Imagination and the role of the artist

Imagination and the role of the artist


This Image is a visual response to a collection of beautiful images created by my brother Paul.

“Why is our world beautiful, and what are we as Christians to do about the fact that our world is beautiful? Why is our world ugly, and what are we as Christians to do about the fact that our world is ugly?” N.T. Wright

I mentioned a while back that I wanted to take the ‘mission and pain’ and prophetic imagination thoughts off in a few directions, and I hinted that I would explore some of N.T. Wrights thinking on the role of the imagination for a follower of Jesus, and particularly the artist walking this path. One of my favorite pieces on this who issues on this the transcript of a talk at Seattle Pacific University by Wright entitled: ‘The Bible and Christian Imagination’ (there is a corresponding MP3 online at iTunes U). I risk quoting the whole article, because I’ve personally found it so helpful, but I’ll try and avoid that and add my own comments and thoughts along the way,

Eugene Peterson has said that if the church is dying in any way it’s dying from lack of imagination. In a world of incredible beauty and unbelievable ugliness we need imagination to cope with living in this place a human beings responding appropriately to God (to paraphrase N.T. Wright).

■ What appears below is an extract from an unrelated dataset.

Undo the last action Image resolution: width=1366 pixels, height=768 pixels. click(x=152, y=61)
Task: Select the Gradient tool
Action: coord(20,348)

Most of us find that too hard, so we retreat into soap operas and shopping and sport and hanging out and drinking coffee and shopping and so on. From time to time we catch our breath at the sight of the mountains coming out through the clouds or at something we see on television about horrible violence somewhere else or maybe even not somewhere else. It’s too big and too difficult and we can’t cope with it and so we retreat. [NT Wright]

In this situation it is “the role of the artist is to create an Anti-Environment as a means of perception and adjustment” (Marshall McLuhan). This is a vitally important vocation for (to quot McLuhan again) “without an anti-environment, all environments are invisible.” This reminds me of a story told by David Foster Wallace: “There are these two young fish swimming along and they happen to meet an older fish swimming the other way, who nods at them and says, “Morning boys, how’s the the water?” And the two young fish swim on for a bit, and then eventually one of them turns to the other and goes, “What the hell is water?”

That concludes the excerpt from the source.